* **Problem to solve**
For the listing below, return the line containing "Screen dimensions: 1920x1099", the line containing "Click the magnifier icon in peer search field", and all lines in between, exactly as written and nothing else.

* **Data provided**
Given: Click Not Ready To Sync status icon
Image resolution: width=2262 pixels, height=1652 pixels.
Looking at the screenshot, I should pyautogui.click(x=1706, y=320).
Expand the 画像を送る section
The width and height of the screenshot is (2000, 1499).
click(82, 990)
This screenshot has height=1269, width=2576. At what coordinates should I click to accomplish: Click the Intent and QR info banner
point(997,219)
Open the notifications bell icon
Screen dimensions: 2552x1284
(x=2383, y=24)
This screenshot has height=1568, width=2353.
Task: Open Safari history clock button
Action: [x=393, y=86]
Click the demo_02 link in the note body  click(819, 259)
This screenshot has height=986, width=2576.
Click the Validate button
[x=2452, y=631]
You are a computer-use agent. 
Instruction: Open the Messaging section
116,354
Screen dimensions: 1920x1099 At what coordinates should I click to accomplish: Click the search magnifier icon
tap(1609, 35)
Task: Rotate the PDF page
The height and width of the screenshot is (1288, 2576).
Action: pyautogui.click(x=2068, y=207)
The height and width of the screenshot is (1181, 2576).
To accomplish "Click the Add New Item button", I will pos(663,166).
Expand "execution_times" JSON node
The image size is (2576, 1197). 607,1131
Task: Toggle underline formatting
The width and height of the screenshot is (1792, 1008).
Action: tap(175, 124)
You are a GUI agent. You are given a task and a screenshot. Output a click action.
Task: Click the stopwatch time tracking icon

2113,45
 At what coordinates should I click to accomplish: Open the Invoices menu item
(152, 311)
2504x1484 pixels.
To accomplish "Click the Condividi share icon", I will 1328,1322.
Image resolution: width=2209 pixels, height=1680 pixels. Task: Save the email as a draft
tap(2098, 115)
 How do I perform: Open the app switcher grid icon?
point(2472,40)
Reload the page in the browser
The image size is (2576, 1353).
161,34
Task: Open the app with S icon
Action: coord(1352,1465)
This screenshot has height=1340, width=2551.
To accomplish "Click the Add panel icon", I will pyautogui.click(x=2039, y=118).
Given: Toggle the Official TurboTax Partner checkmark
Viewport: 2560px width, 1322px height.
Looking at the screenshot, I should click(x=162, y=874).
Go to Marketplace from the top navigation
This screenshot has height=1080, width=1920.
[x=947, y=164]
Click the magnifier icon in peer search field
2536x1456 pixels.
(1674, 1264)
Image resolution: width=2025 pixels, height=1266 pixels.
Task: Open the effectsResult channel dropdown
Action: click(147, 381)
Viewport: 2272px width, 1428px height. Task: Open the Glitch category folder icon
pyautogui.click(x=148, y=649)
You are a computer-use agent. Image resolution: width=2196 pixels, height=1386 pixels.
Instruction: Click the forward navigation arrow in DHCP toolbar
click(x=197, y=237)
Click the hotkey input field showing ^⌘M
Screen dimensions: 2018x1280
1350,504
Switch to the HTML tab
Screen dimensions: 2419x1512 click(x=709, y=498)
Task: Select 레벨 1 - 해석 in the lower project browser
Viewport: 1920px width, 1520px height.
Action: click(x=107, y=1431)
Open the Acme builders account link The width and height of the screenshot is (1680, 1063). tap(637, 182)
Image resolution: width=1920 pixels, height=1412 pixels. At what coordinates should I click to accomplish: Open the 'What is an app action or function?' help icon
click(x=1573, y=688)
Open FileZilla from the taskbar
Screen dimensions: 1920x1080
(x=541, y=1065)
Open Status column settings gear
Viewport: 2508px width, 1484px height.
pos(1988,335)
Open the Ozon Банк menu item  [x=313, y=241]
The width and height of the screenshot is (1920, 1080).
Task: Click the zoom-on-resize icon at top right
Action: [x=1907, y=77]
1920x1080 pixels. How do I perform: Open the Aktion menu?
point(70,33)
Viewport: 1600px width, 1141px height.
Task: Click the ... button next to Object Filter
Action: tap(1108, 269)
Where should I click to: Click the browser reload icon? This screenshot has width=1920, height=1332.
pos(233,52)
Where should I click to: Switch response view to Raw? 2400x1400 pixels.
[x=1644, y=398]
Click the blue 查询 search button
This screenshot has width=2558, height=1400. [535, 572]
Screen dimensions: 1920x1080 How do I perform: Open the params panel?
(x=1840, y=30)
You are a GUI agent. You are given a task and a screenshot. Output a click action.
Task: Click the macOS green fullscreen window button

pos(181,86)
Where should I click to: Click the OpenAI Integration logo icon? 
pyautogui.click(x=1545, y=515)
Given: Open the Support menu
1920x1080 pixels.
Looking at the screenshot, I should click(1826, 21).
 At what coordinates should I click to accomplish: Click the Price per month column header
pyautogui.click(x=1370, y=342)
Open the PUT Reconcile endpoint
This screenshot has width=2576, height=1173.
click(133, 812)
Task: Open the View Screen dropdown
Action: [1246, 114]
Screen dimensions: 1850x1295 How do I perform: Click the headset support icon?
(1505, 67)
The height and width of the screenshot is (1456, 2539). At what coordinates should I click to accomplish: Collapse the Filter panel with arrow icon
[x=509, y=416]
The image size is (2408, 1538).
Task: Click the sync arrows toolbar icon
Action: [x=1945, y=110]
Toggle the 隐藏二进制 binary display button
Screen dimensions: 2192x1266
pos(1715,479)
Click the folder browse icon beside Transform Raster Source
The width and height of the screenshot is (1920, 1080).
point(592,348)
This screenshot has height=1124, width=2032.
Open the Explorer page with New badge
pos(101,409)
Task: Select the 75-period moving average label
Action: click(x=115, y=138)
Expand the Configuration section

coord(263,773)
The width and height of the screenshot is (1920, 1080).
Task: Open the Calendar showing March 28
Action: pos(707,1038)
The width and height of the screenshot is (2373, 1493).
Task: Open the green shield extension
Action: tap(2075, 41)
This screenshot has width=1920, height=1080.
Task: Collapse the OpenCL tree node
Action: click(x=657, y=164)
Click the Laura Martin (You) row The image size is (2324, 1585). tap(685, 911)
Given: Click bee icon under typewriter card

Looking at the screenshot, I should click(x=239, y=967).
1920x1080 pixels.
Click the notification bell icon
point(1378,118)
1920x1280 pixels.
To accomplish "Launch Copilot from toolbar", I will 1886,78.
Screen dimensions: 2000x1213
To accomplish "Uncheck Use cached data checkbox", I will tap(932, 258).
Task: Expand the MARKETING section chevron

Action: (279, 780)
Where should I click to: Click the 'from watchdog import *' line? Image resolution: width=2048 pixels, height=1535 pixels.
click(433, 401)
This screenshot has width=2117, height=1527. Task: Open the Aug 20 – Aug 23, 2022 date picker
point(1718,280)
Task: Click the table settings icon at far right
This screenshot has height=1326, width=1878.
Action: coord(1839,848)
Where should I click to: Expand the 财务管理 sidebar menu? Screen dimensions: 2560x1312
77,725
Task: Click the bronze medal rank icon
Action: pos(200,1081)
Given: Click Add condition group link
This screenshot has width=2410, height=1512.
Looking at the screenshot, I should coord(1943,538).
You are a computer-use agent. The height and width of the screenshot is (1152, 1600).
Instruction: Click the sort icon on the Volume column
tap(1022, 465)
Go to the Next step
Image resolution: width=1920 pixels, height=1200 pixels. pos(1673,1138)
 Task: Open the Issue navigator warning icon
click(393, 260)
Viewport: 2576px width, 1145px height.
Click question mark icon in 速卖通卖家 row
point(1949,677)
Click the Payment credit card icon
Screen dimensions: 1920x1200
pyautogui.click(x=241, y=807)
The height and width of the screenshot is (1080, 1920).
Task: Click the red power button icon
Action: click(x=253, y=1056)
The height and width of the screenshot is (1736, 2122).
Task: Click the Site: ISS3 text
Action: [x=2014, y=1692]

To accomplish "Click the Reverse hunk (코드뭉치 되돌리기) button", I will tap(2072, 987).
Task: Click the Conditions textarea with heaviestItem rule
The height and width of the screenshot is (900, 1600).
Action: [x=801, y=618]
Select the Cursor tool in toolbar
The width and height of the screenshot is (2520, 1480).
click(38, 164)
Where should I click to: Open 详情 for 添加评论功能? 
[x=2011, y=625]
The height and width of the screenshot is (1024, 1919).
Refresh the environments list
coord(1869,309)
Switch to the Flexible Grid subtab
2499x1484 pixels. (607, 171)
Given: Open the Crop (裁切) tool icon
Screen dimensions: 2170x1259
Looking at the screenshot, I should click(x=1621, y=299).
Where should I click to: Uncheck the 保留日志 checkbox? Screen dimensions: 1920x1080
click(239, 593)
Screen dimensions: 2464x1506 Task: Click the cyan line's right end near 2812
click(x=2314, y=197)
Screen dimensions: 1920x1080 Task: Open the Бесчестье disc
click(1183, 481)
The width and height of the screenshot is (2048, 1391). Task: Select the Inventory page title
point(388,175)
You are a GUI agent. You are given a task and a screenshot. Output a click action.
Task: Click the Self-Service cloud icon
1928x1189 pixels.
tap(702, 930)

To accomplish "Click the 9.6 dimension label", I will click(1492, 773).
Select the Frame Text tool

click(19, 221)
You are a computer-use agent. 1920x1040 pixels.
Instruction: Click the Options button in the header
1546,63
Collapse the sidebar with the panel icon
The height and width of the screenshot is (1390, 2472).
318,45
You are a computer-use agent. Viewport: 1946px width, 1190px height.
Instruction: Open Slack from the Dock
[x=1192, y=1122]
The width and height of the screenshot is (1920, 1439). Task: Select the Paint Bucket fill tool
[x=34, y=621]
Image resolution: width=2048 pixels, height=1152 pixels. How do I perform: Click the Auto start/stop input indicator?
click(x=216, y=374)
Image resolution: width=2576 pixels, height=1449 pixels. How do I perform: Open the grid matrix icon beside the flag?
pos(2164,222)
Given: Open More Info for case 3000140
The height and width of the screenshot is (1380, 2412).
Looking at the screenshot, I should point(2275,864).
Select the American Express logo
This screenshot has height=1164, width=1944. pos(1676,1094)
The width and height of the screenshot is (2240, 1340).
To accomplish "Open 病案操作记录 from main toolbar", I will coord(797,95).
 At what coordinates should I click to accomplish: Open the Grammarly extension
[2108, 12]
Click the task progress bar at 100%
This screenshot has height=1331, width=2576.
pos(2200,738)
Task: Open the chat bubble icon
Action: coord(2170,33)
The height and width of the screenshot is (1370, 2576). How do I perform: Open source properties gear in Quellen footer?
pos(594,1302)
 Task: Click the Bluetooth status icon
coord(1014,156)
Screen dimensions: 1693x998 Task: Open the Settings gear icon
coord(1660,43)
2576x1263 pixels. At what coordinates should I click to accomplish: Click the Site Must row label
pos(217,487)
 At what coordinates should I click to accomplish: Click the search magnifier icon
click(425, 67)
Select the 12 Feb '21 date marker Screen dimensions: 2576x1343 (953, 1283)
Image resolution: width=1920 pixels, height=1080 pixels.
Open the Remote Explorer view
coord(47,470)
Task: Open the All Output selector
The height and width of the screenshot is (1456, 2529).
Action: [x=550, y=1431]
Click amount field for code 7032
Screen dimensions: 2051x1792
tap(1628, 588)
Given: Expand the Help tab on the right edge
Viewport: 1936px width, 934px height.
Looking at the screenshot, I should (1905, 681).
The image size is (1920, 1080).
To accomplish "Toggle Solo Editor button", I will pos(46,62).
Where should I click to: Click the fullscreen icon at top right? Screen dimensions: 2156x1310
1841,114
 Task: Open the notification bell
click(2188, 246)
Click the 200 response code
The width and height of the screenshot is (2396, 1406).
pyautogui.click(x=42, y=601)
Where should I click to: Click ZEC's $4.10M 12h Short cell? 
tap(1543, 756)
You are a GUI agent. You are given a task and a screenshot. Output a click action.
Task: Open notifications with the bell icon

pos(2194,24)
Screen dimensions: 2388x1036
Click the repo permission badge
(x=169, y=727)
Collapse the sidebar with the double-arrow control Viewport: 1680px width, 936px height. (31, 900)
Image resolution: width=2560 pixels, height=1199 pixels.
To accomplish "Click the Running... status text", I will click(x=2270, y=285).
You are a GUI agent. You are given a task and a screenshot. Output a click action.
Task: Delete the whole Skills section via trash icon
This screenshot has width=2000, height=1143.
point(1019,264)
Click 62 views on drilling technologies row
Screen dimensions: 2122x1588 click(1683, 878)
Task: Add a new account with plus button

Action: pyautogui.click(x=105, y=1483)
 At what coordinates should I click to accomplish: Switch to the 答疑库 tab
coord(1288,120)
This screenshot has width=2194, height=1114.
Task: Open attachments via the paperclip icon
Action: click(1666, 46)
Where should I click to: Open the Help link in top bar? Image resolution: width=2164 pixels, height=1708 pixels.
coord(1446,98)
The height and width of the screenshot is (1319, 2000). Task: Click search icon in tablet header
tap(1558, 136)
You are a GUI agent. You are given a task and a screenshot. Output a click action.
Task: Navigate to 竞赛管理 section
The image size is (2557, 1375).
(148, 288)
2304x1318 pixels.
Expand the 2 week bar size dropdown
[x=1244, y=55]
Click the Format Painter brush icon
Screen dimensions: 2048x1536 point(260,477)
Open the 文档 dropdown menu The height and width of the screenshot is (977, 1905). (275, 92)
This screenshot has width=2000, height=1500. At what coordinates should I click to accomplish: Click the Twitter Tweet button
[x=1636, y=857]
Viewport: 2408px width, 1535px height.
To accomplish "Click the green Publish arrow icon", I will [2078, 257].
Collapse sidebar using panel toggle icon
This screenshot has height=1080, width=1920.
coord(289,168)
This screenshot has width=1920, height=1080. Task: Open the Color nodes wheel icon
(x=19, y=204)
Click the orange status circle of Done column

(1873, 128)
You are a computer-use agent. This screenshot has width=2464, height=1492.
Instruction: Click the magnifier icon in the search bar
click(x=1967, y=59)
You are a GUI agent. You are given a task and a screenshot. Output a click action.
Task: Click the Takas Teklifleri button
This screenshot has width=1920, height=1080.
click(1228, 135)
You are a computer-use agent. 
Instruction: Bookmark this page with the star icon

* **Written answer**
Screen dimensions: 1920x1099 At what coordinates should I click to accomplish: Click the search magnifier icon
tap(1609, 35)
Task: Rotate the PDF page
The height and width of the screenshot is (1288, 2576).
Action: pyautogui.click(x=2068, y=207)
The height and width of the screenshot is (1181, 2576).
To accomplish "Click the Add New Item button", I will pos(663,166).
Expand "execution_times" JSON node
The image size is (2576, 1197). 607,1131
Task: Toggle underline formatting
The width and height of the screenshot is (1792, 1008).
Action: tap(175, 124)
You are a GUI agent. You are given a task and a screenshot. Output a click action.
Task: Click the stopwatch time tracking icon

2113,45
 At what coordinates should I click to accomplish: Open the Invoices menu item
(152, 311)
2504x1484 pixels.
To accomplish "Click the Condividi share icon", I will 1328,1322.
Image resolution: width=2209 pixels, height=1680 pixels. Task: Save the email as a draft
tap(2098, 115)
 How do I perform: Open the app switcher grid icon?
point(2472,40)
Reload the page in the browser
The image size is (2576, 1353).
161,34
Task: Open the app with S icon
Action: coord(1352,1465)
This screenshot has height=1340, width=2551.
To accomplish "Click the Add panel icon", I will pyautogui.click(x=2039, y=118).
Given: Toggle the Official TurboTax Partner checkmark
Viewport: 2560px width, 1322px height.
Looking at the screenshot, I should click(x=162, y=874).
Go to Marketplace from the top navigation
This screenshot has height=1080, width=1920.
[x=947, y=164]
Click the magnifier icon in peer search field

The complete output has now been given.